E isto tem a ver com um novo projecto que Matt apresentou também no auditório do Estoril: uma série de guias de viagem centrados na gastronomia. O primeiro já está pronto, será lançado dentro de alguns meses, será sobre o Japão e tem como título Rice, Noodle, Fish: Deep Travels Through Japan’s Food Culture. Não se trata de um guia de viagens tradicional, com listas de lugares a ir e de pratos a experimentar – esses, sublinhou Matt, têm estado a sofrer sérias quedas nas vendas por terem sido ultrapassados pela quantidade de informação disponível online. “O que nós fizemos foi contar histórias profundas sobre pessoas, que ajudam a explicar a comida japonesa. São histórias que os leitores não vão encontrar em mais lado nenhum, e acreditamos que existe um público para elas.”

A par da edição em papel, os guias terão um lado digital com informação mais prática. “Esperamos que tenha alguma influência em mudar a estrutura de um guia e a forma como as pessoas o consomem”. E como trabalham com as marcas? “Editorialmente temos que nos basear na mesma integridade em que o jornalismo da velha escola sempre se baseou, separando o comercial do editorial.”

Mas está convencido de que há formas diferentes de trabalhar com as marcas, que podem, por exemplo, associar-se ao lançamento do guia, ou apresentar-lhes outras propostas de colaboração que estão abertos a discutir, com a garantia, no entanto, de que não estão dispostos a comprometer a sua integridade editorial. “Há histórias que são fundamentais para o que acreditamos. E isso é o mais importante ao tentar estabelecer um modelo nesta nova era dos media. Mas temos que ser flexíveis, se nos fechamos a um certo estilo de negócios provavelmente acabamos por morrer.”

E como pode um país – neste caso Portugal – aproveitar este interesse pelo turismo gastronómico e esta vontade de contar histórias em torno da comida? Na sua apresentação Matt Goulding tinha referido dois factores que considera fundamentais: ter uma boa história para contar e ter uma personalidade carismática que a conte, que pode ser um chef (e geralmente é). Mas, reconhece, trata-se de “uma fórmula difícil”.

“E mesmo que se consiga ter ambas as coisas, não significa necessariamente que vá acontecer. É algo que demora tempo, e também sabemos que há muita política por detrás da promoção de destinos gastronómicos. O governo tem que fazer parte disso, os governos locais têm que apoiar.” Depois, há todo um trabalho que tem que ser feito por quem está ligado à gastronomia. “É preciso falar com as pessoas certas, na altura certa, para fazer passar a mensagem. Os vossos melhores chefs têm que ser amigos de outros grandes chefs, para serem reconhecidos por estes e depois pela imprensa, que passa a palavra ao público. É uma espécie de câmara de eco, que se torna mais e mais ruidosa.”
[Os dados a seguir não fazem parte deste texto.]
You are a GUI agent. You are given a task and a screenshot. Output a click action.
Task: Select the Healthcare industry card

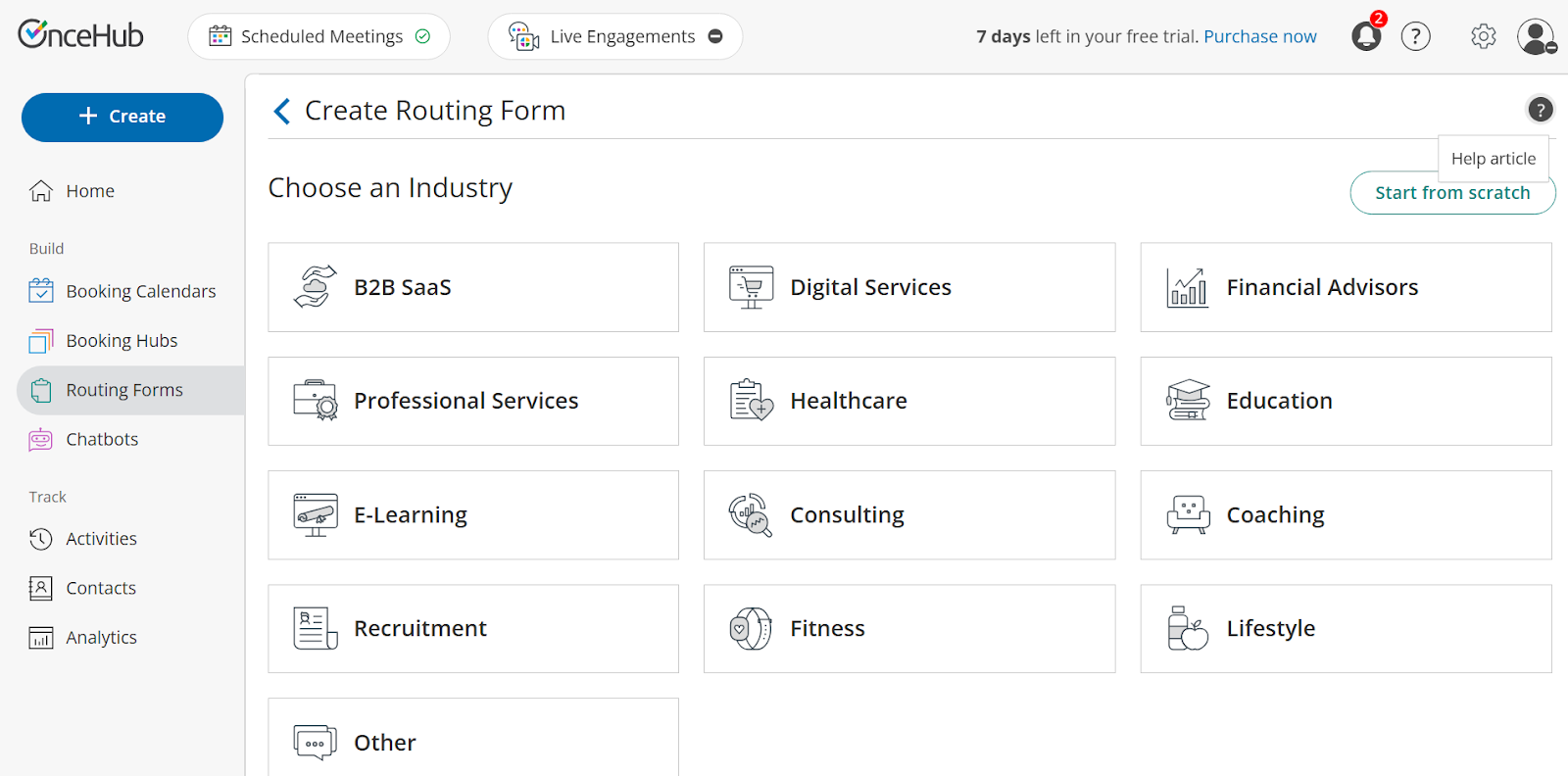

Mas acredita que Portugal tem as condições para conseguir isso. “As peças estão todas aí: a história, a geografia, o clima, os ingredientes, o carácter do povo português, que é uma coisa que não se consegue inventar.” Volta ao exemplo da Dinamarca e do Noma. “Foi surpreendente, porque eles não tinham essa cultura, mas o facto de mesmo assim terem sido capazes de encontrar uma narrativa transformadora representa uma grande esperança para Portugal, que parte já com as condições de base.”

Convidar jornalistas estrangeiros a visitar o país, como aconteceu com a World Food Turism Summit (paralelamente à qual decorreu também um festival europeu de comida de rua, em frente ao Casino do Estoril) é um princípio, diz Matt. “Daqui podem sair 15 histórias que podem ser vistas por dez mil pares de olhos, e é assim que as coisas se multiplicam”. Só é preciso que um destes jornalistas encontre o “molho picante” que vai revelar muito mais sobre a identidade do país do que parecia à primeira vista.